Stützen der Gesellschaft

Stützen der Gesellschaft

Leben, Bildung, Torten und sozialunverträgliches Spätableben unter Stuck und Kronleuchtern.

Mit Untertanen reden

Früher gehörte in Bayern das ganze Land der einzigen echten Partei. Dann war es so, dass das Dorf der Partei gehörte, und in den Städten andere auch waren. Irgendwann vderlor man die Kontrolle über die Städte. Und wenn man jetzt als Parteikönig so über die Dörfer fährt, kann einen schon der Verdacht beschleichen, dass man auch hier nicht mehr unumschränkter Herrscher ist

Da Mensch is guad owa d’Leid san schlechd

Jetzt stellen Sie sich einmal vor, Sie sind Bayerische Oberschicht. Also jetzt nicht so wie der Autor, dessen Familie seit vielen Generationen in einer kleinen, dummen und reichen Stadt davon lebt, aus unwirtlichen Fremde und kargen Dorfbewohnern blühende Immobilienlandschaften zu züchten, sondern die andere Elite. Die auf dem Dorf, das traditionell einen König hat. Früher war das der reichste Bauer, inzwischen kann es aber auch der Chef der Volksbank sein, der regional führende Bioabfallentsorger, der Landmaschinenvermieter, oder der Gewerbegebietsverwalter. Die Geschäfte laufen monopolartig, jeder kennt und grüsst einen, wie schon die letzten 5 Generationen auch, und weil der Nachwuchs nicht mehr Pfarrer werden will und schon ein Arzt in der Familie ist, wird er halt Abgeordneter bei der Staatspartei, weil: Bürgermeister ist schon ein Angestellter, den kann man nicht einfach so davonjagen.

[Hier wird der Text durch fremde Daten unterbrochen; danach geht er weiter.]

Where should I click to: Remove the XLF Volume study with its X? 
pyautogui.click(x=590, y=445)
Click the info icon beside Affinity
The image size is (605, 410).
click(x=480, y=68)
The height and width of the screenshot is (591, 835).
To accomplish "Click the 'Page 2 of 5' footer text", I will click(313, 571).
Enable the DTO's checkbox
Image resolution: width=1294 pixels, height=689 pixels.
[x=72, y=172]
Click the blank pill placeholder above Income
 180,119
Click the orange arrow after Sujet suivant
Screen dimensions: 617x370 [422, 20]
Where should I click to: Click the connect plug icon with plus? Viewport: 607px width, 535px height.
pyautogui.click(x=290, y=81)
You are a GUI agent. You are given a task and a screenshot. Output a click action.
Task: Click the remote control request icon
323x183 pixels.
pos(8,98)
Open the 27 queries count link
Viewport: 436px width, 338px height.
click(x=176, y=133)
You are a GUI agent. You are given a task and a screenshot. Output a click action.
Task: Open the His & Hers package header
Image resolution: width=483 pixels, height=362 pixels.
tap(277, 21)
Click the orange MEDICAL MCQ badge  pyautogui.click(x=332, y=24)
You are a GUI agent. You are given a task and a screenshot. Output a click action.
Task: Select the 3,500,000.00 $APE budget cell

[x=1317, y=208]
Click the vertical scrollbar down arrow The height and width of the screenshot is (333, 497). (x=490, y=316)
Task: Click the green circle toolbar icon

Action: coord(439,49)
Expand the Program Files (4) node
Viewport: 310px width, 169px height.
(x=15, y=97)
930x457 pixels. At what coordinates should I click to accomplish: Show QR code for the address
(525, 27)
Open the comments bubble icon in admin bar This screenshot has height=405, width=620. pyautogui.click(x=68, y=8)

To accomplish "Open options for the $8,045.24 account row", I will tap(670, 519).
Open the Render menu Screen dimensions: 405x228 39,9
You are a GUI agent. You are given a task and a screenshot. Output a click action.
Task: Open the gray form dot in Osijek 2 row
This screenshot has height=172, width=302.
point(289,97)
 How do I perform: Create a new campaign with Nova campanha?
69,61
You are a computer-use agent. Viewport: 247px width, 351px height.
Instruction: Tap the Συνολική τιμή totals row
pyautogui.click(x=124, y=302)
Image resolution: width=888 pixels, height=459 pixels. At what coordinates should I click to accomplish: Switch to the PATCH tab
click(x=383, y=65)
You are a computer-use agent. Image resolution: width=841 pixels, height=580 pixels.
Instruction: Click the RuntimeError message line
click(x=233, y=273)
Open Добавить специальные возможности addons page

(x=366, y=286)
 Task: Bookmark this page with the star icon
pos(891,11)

Und so wäre eigentlich alles in bester Ordnung, wenn nicht gerade viele Leute die anderen wählten, obwohl sie doch dem König unterstehen. Der eigene Kusah 2. Grades aus dem Städtererzweig ist zwar bei einer grossen Qualitätszeitung, aber was der schreibt, ist auch nicht nett und das, was man aus dem Heimatblatt sonst so kennt. Der Bundespräsident stellt sich auch noch hin und sagt, dass de Greana Bazi mit ihrer Basis sehr viel besser könnten, als Sie und Ihre Partei, die doch Basis und Leitung und überhaupt alles in einem ist, wo alle das gleiche denken und wollen und man doch gar nicht darüber reden muss. Es is wias is, sagt man hier, owa wias is is a nix Gscheids, im Moment.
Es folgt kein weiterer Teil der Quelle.